==== Records for the task

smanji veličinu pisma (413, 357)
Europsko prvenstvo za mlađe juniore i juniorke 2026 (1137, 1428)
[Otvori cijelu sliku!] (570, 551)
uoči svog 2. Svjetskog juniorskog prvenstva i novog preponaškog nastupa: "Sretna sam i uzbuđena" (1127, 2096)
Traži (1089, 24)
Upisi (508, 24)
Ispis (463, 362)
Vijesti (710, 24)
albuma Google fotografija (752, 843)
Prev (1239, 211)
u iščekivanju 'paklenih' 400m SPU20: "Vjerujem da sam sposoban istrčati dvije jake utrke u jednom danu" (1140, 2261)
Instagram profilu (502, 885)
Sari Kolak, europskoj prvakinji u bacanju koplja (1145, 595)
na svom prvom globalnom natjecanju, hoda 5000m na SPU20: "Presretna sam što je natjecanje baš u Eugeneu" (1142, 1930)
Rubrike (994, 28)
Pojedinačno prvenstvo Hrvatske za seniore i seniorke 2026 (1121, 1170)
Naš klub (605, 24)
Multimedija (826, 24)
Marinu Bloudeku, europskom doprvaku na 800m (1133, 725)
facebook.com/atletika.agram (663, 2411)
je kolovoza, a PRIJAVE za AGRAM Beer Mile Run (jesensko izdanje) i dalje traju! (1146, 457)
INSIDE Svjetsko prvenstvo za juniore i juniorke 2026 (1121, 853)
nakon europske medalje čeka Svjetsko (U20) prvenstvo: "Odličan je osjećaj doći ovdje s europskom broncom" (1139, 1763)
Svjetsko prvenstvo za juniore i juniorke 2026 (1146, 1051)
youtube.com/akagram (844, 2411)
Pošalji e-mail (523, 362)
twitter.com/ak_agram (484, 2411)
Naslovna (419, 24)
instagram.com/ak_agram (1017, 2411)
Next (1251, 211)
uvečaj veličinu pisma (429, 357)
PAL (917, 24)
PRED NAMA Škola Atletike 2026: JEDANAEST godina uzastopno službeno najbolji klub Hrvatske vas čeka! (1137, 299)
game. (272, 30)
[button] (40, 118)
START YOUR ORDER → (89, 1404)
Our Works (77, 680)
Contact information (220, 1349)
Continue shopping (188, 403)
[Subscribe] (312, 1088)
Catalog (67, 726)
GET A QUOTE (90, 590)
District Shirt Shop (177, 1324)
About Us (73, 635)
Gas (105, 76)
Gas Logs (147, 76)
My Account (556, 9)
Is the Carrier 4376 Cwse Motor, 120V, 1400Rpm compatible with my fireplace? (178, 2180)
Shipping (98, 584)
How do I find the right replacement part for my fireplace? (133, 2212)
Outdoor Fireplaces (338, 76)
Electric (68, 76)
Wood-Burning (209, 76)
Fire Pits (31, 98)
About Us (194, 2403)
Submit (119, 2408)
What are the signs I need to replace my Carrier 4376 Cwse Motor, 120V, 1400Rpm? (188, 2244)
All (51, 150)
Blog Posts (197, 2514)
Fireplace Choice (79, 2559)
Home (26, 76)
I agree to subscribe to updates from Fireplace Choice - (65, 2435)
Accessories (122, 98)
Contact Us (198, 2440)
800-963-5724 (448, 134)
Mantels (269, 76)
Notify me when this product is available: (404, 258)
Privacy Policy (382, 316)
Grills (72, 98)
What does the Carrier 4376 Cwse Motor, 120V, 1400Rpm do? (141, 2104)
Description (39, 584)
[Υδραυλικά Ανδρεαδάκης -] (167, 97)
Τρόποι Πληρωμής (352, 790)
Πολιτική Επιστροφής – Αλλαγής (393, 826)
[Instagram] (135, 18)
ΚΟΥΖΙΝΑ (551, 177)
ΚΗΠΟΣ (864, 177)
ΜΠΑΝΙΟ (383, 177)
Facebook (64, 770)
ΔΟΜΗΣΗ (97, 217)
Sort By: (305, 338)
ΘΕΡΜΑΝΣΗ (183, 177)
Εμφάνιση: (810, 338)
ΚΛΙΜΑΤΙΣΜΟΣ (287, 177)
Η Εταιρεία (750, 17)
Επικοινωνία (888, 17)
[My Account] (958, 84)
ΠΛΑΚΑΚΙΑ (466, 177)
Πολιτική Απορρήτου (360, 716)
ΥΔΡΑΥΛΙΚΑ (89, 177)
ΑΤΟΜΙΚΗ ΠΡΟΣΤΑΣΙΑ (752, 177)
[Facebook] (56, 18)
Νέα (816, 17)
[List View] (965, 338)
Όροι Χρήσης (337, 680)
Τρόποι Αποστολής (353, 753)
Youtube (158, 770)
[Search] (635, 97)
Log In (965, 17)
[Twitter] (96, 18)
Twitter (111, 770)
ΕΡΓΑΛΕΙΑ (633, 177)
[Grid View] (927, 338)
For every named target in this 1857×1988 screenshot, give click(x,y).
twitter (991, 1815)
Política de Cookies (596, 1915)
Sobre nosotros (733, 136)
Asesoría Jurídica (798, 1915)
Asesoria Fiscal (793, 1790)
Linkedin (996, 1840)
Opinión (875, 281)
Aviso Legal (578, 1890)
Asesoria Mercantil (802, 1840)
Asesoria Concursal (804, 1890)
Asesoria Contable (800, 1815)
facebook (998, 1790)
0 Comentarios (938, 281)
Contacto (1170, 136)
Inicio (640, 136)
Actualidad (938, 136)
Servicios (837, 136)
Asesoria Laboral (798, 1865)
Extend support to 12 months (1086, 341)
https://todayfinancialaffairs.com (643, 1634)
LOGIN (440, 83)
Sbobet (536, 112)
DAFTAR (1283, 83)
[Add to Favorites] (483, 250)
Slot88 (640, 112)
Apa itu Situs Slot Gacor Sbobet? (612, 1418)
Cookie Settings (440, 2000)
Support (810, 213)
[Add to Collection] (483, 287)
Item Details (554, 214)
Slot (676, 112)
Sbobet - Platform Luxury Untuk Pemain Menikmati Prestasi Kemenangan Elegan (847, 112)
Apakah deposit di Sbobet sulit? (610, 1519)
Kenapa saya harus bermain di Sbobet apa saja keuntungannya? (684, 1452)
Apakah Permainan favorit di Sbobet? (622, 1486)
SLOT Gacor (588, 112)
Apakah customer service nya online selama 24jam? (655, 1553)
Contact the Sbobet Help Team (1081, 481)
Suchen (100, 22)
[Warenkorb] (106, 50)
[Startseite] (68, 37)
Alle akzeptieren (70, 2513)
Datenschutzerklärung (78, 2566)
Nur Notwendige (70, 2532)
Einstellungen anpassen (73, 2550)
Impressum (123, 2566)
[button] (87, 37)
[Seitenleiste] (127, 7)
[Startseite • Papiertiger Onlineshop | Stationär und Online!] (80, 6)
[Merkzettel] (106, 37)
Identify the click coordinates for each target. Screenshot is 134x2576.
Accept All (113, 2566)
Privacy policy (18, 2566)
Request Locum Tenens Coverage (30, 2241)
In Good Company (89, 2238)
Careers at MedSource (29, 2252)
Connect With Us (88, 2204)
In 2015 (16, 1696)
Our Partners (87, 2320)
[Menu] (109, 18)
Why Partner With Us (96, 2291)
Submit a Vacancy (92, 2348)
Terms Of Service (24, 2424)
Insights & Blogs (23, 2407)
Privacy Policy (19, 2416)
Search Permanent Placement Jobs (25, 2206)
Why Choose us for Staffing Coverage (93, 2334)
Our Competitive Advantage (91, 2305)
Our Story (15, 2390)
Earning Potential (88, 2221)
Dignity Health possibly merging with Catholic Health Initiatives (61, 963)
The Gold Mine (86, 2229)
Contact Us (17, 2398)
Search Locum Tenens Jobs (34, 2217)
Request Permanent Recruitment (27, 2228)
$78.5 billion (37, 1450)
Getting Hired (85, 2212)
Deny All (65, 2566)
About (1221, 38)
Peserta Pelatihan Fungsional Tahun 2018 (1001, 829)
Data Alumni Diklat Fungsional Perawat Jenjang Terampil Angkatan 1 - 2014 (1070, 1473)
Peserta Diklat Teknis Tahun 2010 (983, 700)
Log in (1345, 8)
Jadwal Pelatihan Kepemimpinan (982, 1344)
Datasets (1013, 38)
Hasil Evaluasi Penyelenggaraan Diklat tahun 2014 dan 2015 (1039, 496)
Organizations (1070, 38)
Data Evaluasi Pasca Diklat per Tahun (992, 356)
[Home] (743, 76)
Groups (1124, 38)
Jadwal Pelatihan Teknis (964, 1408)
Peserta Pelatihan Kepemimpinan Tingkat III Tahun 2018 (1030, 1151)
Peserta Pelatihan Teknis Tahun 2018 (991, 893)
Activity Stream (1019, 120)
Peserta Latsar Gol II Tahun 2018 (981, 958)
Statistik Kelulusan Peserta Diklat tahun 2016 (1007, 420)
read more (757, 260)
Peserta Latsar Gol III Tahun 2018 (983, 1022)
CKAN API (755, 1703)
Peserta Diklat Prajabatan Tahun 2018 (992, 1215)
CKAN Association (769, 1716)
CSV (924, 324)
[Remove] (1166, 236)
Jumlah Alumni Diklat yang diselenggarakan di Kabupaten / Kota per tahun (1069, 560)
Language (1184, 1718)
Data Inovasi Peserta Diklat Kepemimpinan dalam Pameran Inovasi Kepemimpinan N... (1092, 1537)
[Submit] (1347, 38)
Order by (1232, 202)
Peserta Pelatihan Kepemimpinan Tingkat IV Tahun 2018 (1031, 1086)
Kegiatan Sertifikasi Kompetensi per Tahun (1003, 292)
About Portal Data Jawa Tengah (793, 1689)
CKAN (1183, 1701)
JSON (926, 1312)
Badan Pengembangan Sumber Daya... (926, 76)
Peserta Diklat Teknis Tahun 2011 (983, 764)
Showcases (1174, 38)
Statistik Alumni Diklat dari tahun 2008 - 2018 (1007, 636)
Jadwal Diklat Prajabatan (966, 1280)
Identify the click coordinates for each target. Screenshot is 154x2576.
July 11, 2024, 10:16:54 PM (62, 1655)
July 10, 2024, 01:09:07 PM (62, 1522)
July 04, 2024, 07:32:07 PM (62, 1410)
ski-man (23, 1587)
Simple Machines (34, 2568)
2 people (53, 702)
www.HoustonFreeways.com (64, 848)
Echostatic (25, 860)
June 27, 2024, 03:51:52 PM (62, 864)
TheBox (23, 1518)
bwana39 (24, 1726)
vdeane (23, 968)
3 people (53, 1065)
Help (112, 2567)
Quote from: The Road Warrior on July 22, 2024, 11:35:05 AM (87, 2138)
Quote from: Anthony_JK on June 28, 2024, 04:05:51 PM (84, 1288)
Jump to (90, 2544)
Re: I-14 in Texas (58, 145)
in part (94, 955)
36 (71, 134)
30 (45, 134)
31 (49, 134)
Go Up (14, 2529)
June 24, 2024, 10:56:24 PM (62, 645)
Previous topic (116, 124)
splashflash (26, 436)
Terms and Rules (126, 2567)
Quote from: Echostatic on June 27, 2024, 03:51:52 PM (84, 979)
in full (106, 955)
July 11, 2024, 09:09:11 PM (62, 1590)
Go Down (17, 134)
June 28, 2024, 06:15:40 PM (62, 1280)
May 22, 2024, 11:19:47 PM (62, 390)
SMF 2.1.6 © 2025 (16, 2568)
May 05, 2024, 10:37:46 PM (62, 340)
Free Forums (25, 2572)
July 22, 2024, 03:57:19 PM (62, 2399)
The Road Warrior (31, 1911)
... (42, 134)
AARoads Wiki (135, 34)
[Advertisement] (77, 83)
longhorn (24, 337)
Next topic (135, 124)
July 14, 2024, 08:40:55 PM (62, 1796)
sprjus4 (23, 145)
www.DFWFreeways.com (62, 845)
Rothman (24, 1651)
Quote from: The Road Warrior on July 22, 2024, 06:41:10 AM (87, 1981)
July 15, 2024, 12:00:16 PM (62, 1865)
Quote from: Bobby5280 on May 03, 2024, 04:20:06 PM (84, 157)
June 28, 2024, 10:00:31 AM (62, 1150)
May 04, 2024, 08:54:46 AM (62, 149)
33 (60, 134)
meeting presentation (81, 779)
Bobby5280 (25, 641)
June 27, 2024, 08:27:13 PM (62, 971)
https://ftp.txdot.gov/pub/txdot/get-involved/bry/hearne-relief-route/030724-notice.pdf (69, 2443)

========

Each line of the data that holds "Privacy" should be copied.

Privacy Policy (382, 316)
Privacy policy (18, 2566)
Privacy Policy (19, 2416)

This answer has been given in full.